We test the 2020 Chevrolet Corvette with Chevy’s engineering team
The Corvette has long been the bad boy of the racetrack, the Bart Simpson of supercars. Rude, loud, cheap, unpredictable, and hard to handle; but fast and fun in its own brash way. Now, the Corvette has finally grown up. The C8 Corvette is more sophisticated, capable, and mature. And recently, we were honored with an exclusive 2020 Chevrolet Corvette Z51 track test at VIRginia International Raceway, driving the 911-beater in street and track alignment settings.
To our pleasant surprise, Chevy also supplied a 2019 C7 Grand Sport, which I consider to be the best-handling of all the C7 variations. At this test, Chevy required that a passenger ride along, and that victim was in fact Corvette lead development engineer Mike Petrucci.
If you’re a follower of MotorTrend, you have heard my complaints about the way the C7 drives at the limit. Or more accurately, the way it drives over the limit of grip so suddenly. The car has the dubious distinction of being one of the only test cars in which I leave the stability control on, albeit in the minimal setting, as insurance against an embarrassing and possibly dangerous spin on my hot laps as a result of its sudden snap power oversteer.
And I spoke my mind. “There’s that monkey-motion in the back, Mike, that’s always been there, and the more power you bolt into this chassis, the worse it gets.” The C7 has always tickled my Spidey sense, especially on power application. Now that the front-engine C7 Corvette is gone, the engineers allow that the transverse leaf springs do some tricky things to the spring rate at the wheels, and further, even have an anti-roll component. I find this all easy to believe, because the car would dance a jig back there. Also, it felt rather soft on track, absorbing quick impacts like the curbing, but with too little low shock-speed control at high road speeds.

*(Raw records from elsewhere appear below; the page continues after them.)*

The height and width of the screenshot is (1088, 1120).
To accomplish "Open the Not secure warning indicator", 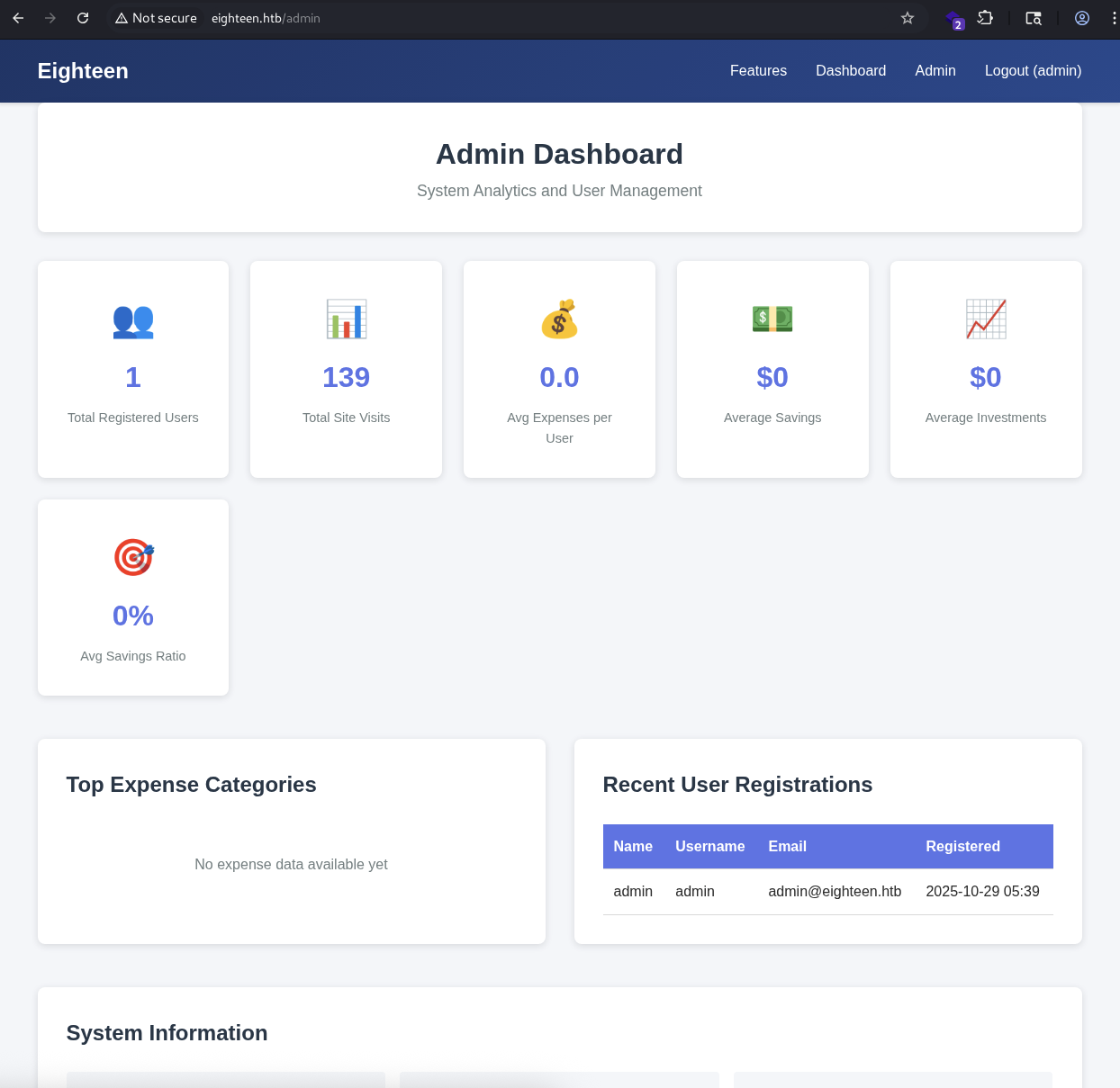I will 155,18.
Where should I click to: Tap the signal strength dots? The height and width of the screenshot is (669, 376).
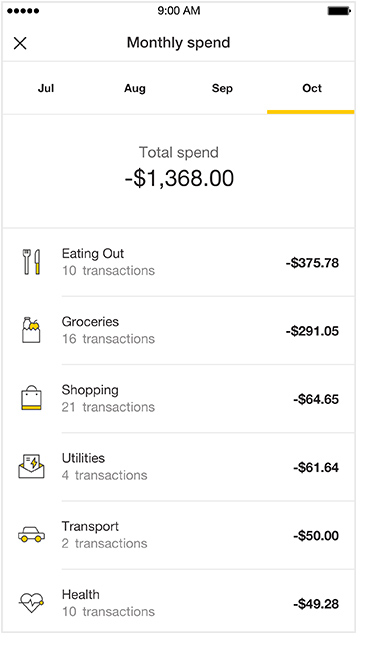(23, 11)
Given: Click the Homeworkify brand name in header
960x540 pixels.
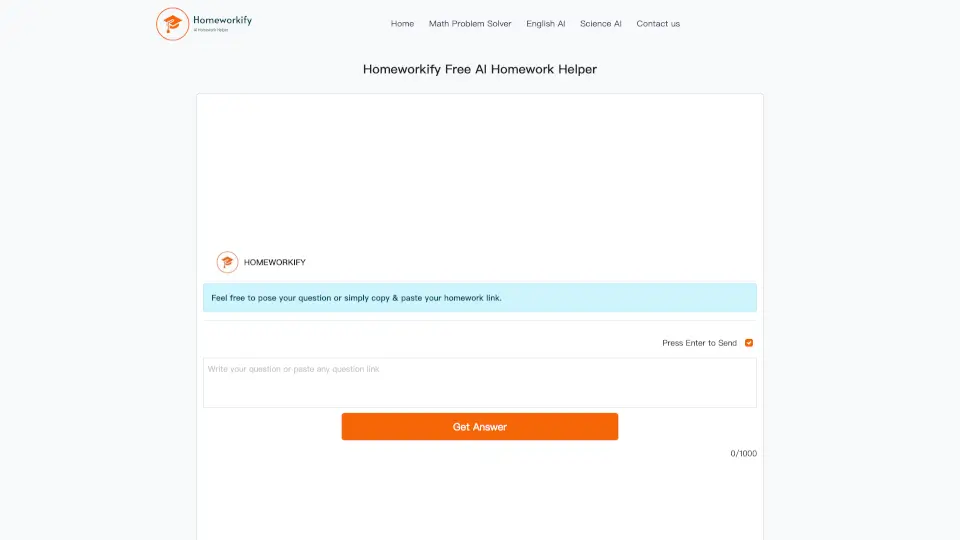Looking at the screenshot, I should coord(222,19).
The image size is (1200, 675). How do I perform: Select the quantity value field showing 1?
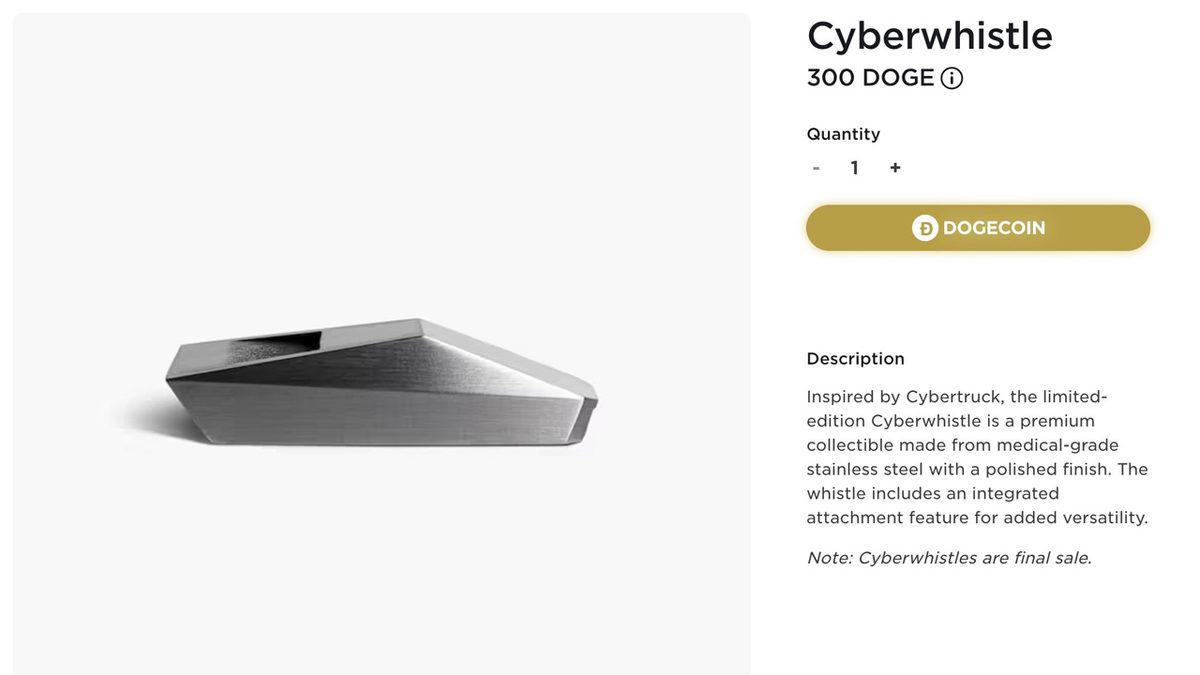pos(855,168)
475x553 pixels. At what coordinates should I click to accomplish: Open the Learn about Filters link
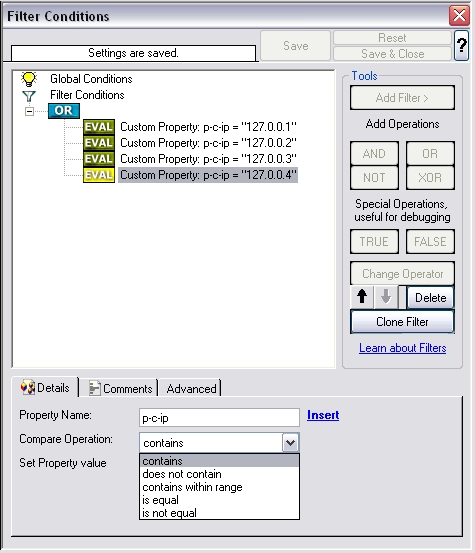click(x=402, y=348)
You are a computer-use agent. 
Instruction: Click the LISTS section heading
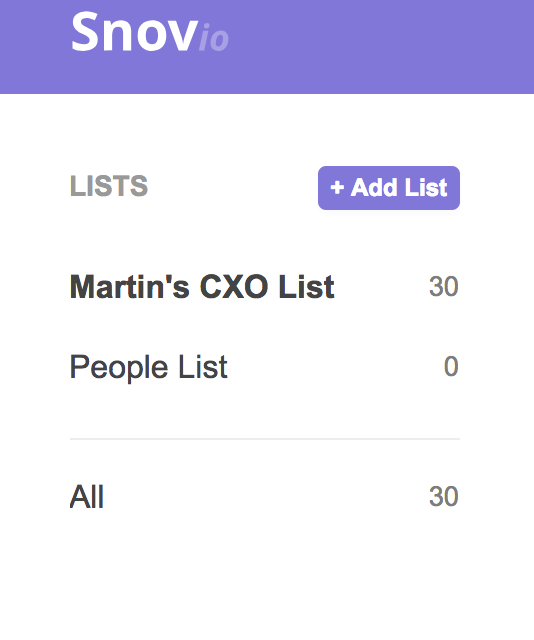(109, 186)
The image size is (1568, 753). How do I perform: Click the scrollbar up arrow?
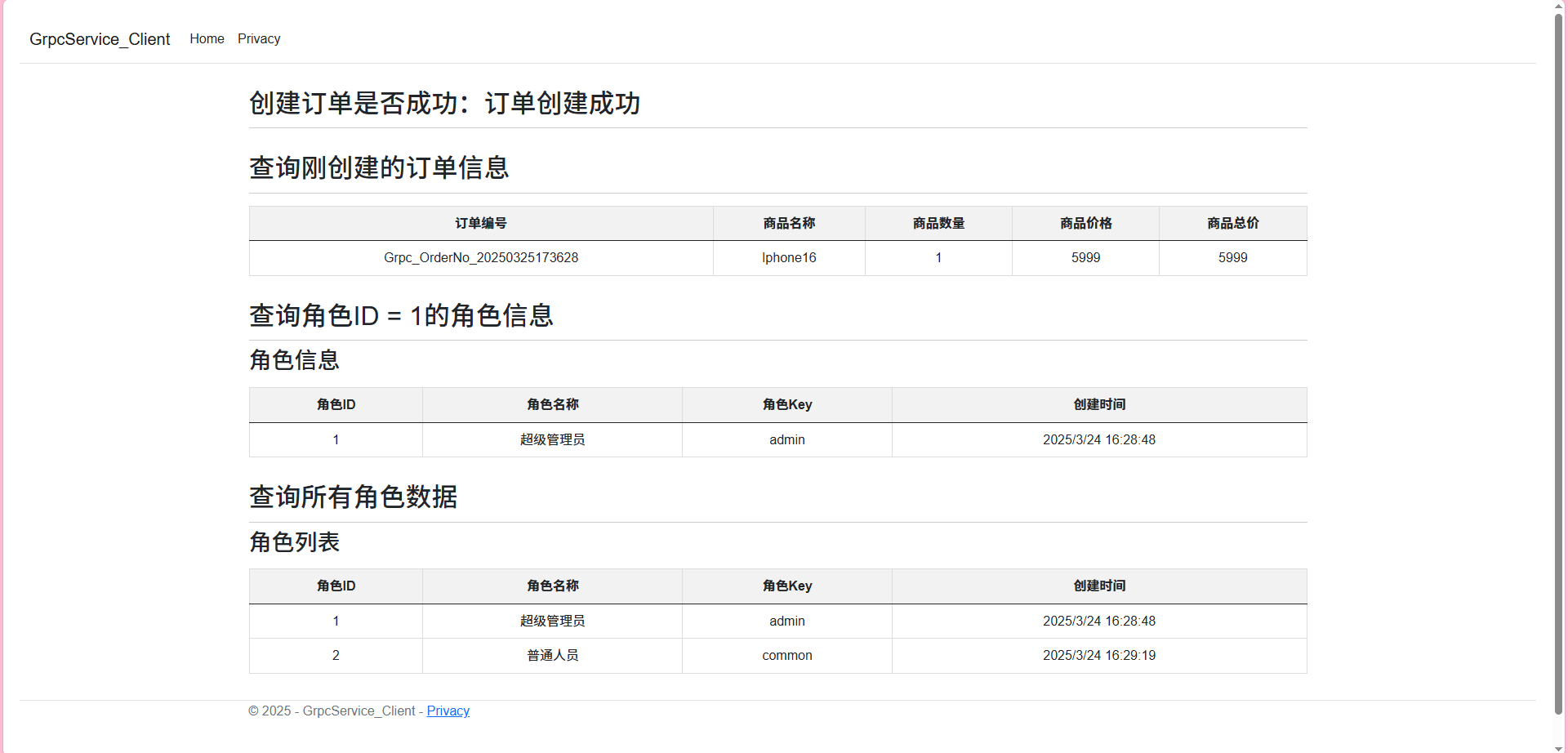click(1559, 6)
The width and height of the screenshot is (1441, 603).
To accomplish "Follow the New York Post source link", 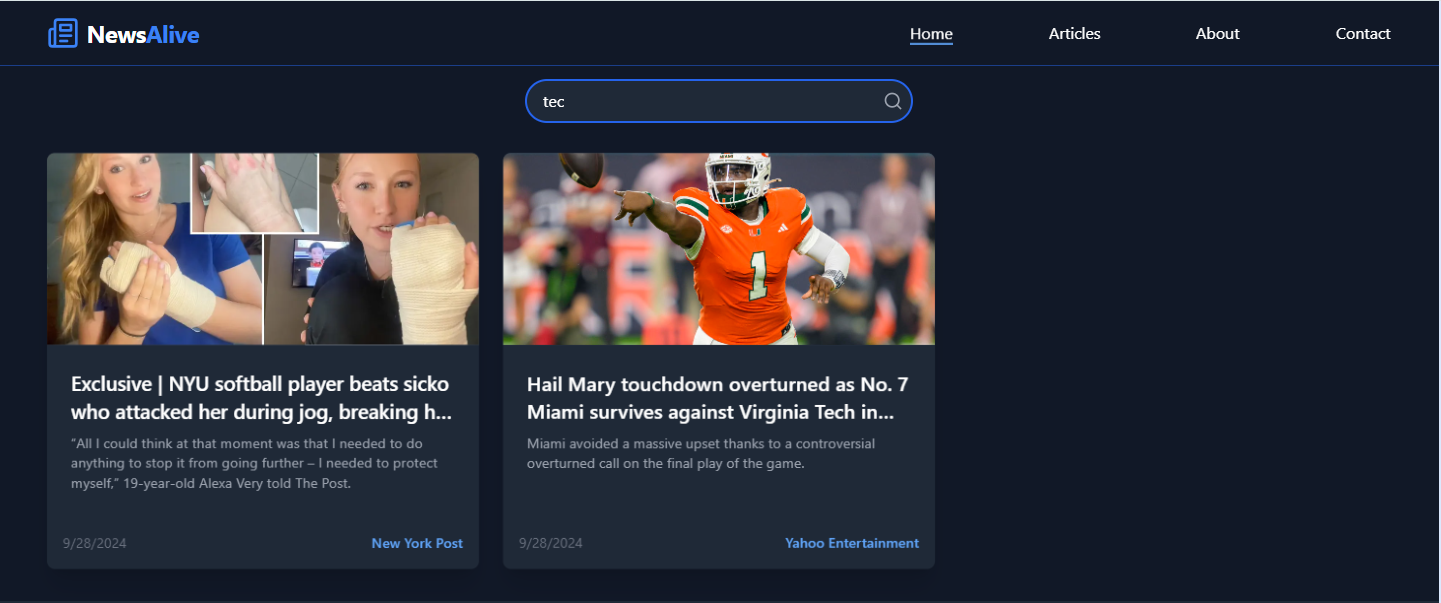I will point(417,543).
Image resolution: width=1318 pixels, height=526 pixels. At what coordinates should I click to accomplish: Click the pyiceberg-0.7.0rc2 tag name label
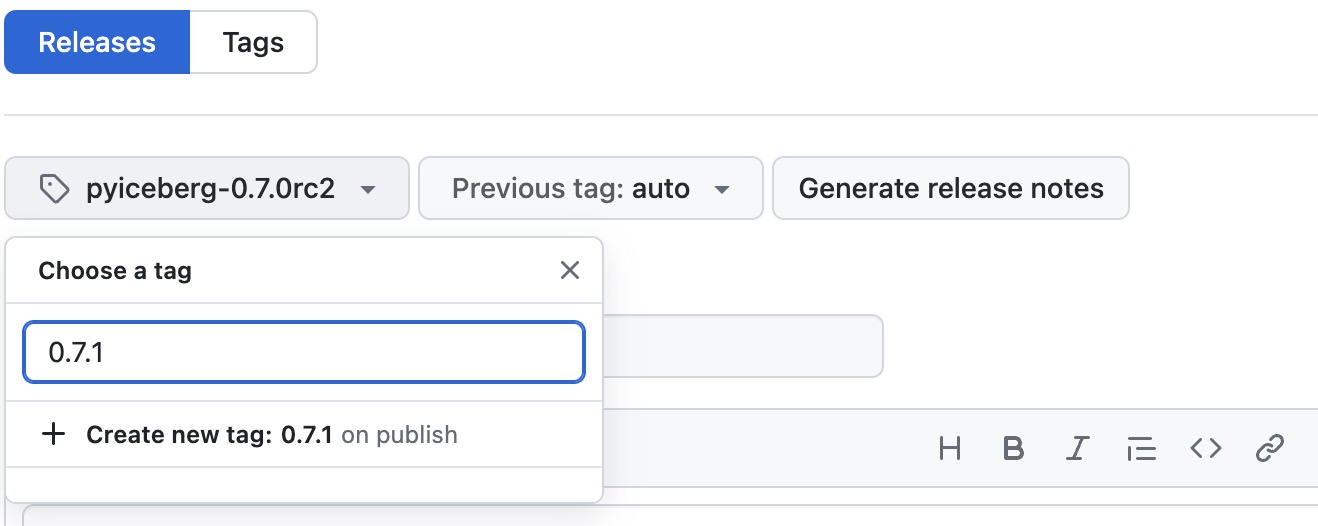[210, 188]
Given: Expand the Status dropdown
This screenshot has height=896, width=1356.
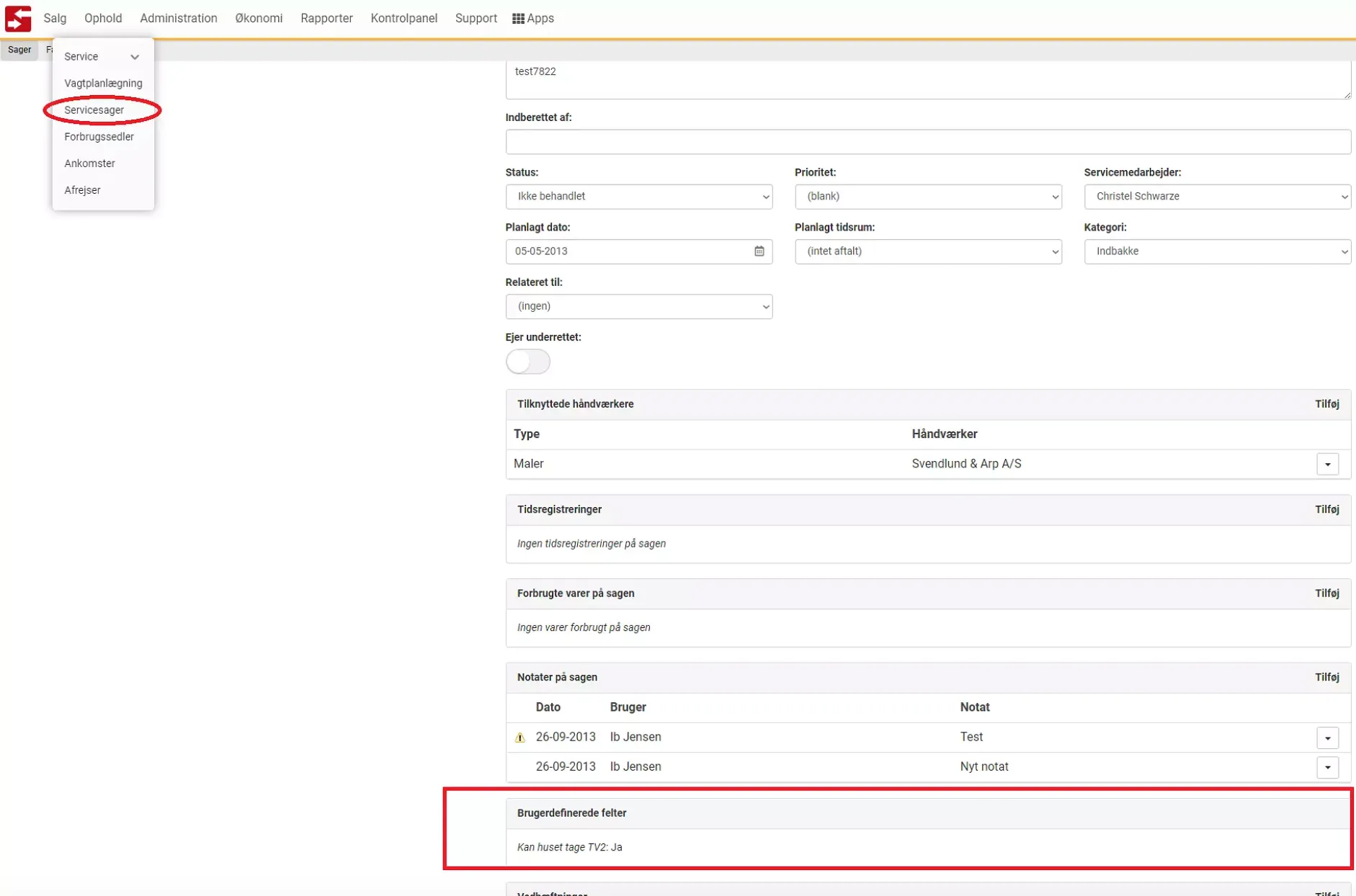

2020 Corvette Impressions on Street Alignment Settings
My first laps in the new mid-engine C8 Corvette were on the street alignment. Thrilled, we strap into the upgraded interior, and though the squircle steering wheel is a bit odd, I almost never noticed it. I just let Mike push the buttons for his recommended choice of the many possible modes, asking only that he turn off all autonomy (stability controls); I want to do the driving, thank you. Basically what this meant was Race mode.
My first impression was joyous. The monkey-motion was gone at last—hooyah! Second was the deliciously instant steering response. It was quick and stable as I carved into a corner, and revealed snappy trailing-throttle oversteer when I released the brake. Both are clearly influences of the mid-engine low polar moment. The next thing I noticed was the C8’s ground-gripping traction as I accelerated off a slow corner, like VIR’s Oak Tree. Wow! It rockets ahead and remains well balanced, even though it feels like it may wheelie!
I found a consistent gradual side-slip in third and fourth gears, exiting faster sweepers. The C8 has more power oversteer at 80 mph (129 km/h) than it does at 40. Unusual. The braking was strong and stable with moderate nose dive. There was some isolation, if not the degree of e-pedal numbness I feared, and the brakes were cooled with some really nice Z51 brake ducts. Last, there was no more float, better suspension damping, but not harsh.
2020 Corvette Impressions on Track Alignment Settings
Next, we switched to the track alignment. Chevy showed us the specs, and it simply comes down to much more negative camber, front and rear. The engineers are proud of the increased range of adjustment. And eight degrees of caster, street or track, which is a lot. The advantages of caster are that it creates camber gain when the wheels are turned, which is especially good for tight turns, and a strong self-centering force, for stability and good on-center feel. High caster will also cross-weight a chassis, because the outside wheel swings in an arc upward as the inside wheel swings down. The former and latter of these will typically work to reduce understeer. The effect of the added camber was much-improved grip everywhere, reducing yet not eliminating traits of midcorner understeer and drop-throttle oversteer, and raising speeds with better manners. The basic traits of midcorner understeer and trailing throttle oversteer were still there, just not as much.
Times were 2 to 3 seconds faster with less fall-off and better grip on a long run. Tying this all together was an eight-speed dual-clutch transmission that worked quite well at full chat, completing the performance of a much improved product wearing the Corvette nameplate. Far more than deserving of the title, this fresh offering is a 21st century new chapter, with more room to improve. One step back with the engine is a giant leap forward for the Stingray.